Others, though, were more insistent in their wishes; their relief at Monday's verdicts and Wednesday's sentences tempered by the knowledge that not everyone involved in the murder had been held to account.
"The start of justice," read one; another: "2 down! 3 to go! Rest in peace, Stephen."
By 11.30, the local florist had already been up the road three times to lay flowers on behalf of people who had rung the shop.
"One woman phoned from Southampton," he said. "It's a noticeable thing. Some people have come in for a single rose and some have come in for a little bunch."
Biwi Ayodeji, a 44-year-old property developer, was driving down Well Hall road Wednesday morning ? as he had done countless times ? when he felt a sudden urge to pull over, buy some red roses and lay them on the memorial.

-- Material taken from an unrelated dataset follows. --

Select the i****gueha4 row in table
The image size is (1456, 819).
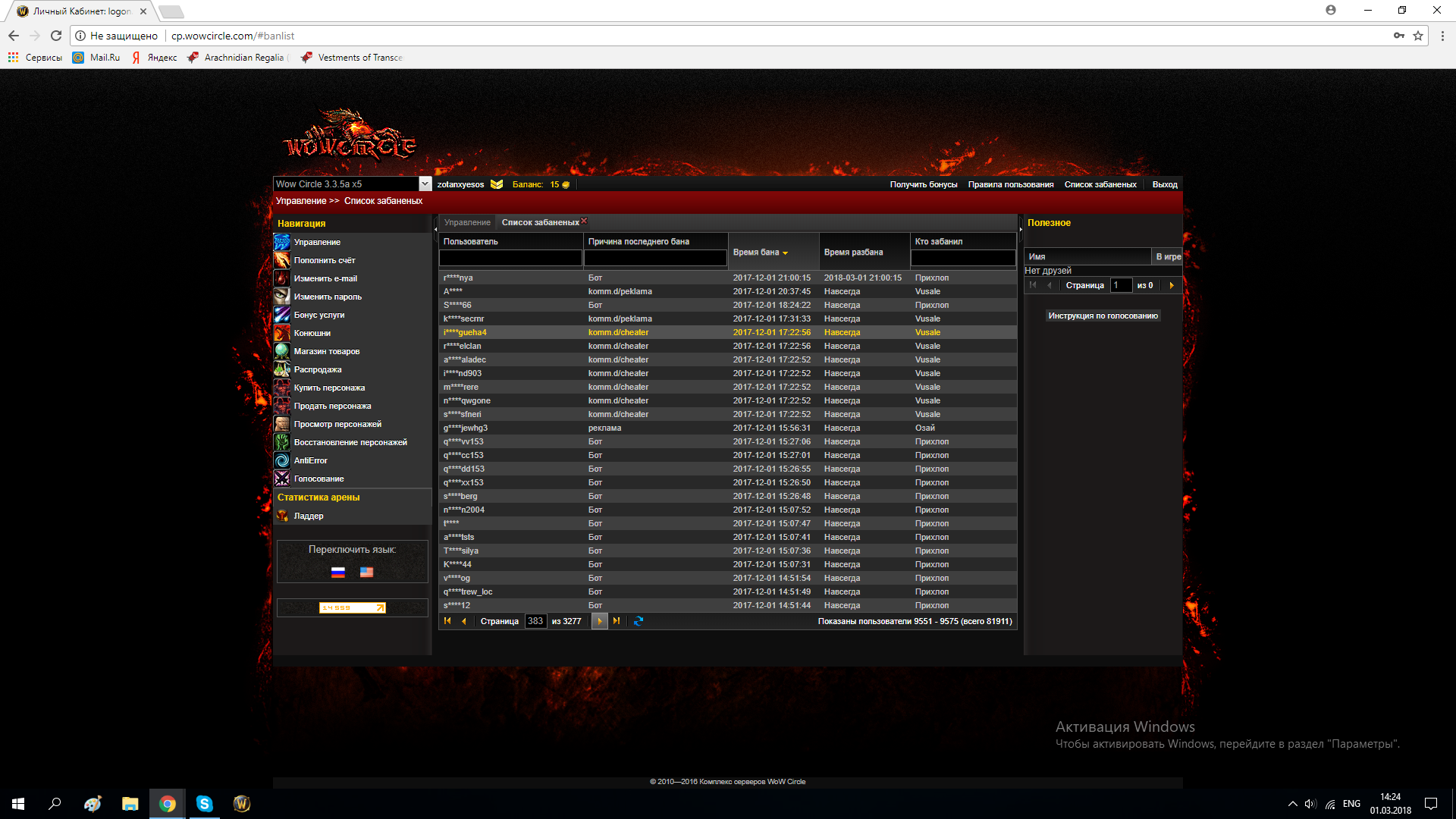point(728,332)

"It's a case that everyone has followed for the last 18 years," he said. "The verdict is almost like a release for myself in a way." A release? "[From] the injustice of it; I felt this sense of wanting to do something about it ? This guy was cut down right at the start of his life."

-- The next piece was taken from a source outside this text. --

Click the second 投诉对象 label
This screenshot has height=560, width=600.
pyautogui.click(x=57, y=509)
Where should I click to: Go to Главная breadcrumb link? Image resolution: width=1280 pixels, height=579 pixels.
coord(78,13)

But the Lawrences and the courts, he said, had patiently followed exactly the right path to justice. And in doing so they had brought about a fundamental change in race relations in the UK.

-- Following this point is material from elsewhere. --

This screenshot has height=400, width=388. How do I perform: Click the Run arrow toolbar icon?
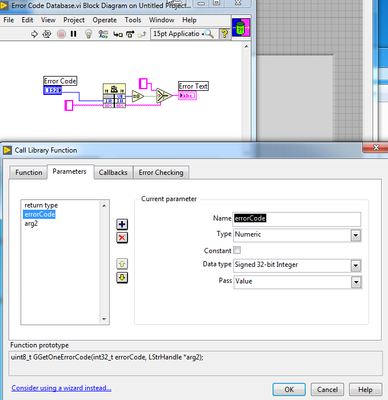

"We've moved on a lot and it's a legacy of that terrible day. What used to be the norm is now the exception."
Not everyone who lives in Eltham, however, shares that security of optimism.
One woman, who moved to the area eight months ago and lives close to the scene of the murder, was trying to work out where the border lay between "old Eltham" ? where Stephen was murdered and where the BNP flourished in the 90s ? and the new, tolerant Eltham that has struggled to emerge from the events of 22 April 1993.
"The area looks nice and people are very friendly and I thought things would have changed in 18 years," she said. "And that's what I thought until today when someone told me that people were abusing the people who had come to lay flowers. It beggars belief. I thought that was the old Eltham. I was very shocked to hear it just bubbling under."
Still, she reflected, at least it was nice that people were coming to lay flowers in the first place.
Her husband, who grew up nearby, was a student at Blackheath Bluecoat school at the same time as Stephen Lawrence ? "a very nice, quite warm guy" with whom he used to play football.
"When Stephen was murdered, I was incredibly shocked because we were all so young," he said.
Back then, he added: "Eltham and Welling had some negative stereotypes and there was some foundation to that: they stood out as two hotspots for people who were not very open-minded."
Part of the problem, he thinks, is that people in the area tended to stay put and have little contact with other, more multicultural parts of London. And although London as a whole may have moved on since Stephen's murder, "I don't think that Eltham had evolved as much as other areas".
Another local who, once again, did not want to be named, was far more explicit in her appraisal of Eltham.
"People used to say it was the racist capital of the south-east and I would have believed that," she said.
Despite "quite a lot" of progress, she fears much of Eltham remains the hostage of racial animosity.
"It's still a racist area; they still make up stories of Stephen Lawrence being a drug dealer to condone what the animals did to him."
Near the memorial at the side of the busy main road stood a black family who had come to pay their respects. They moved to the area five years ago from nearby Catford. In spite of some apprehension ? "Oh, Eltham's racist" ? the mother said she had yet to encounter any racism personally. The same could not be said of her children. Her eldest, "the only black person at the bus stop", has been pelted with eggs by a gang of young teenagers, while another received so much racist abuse at school that her parents had to find her a new one.
"They've lived all their lives in Catford," she said. "But coming up here, you know the difference ? you can feel the difference."
Despite the family's experiences, however ? and the stains of Eltham's past ? she has no plans to uproot her children.
"You just have to move on," she said. "You can't let anything stop you."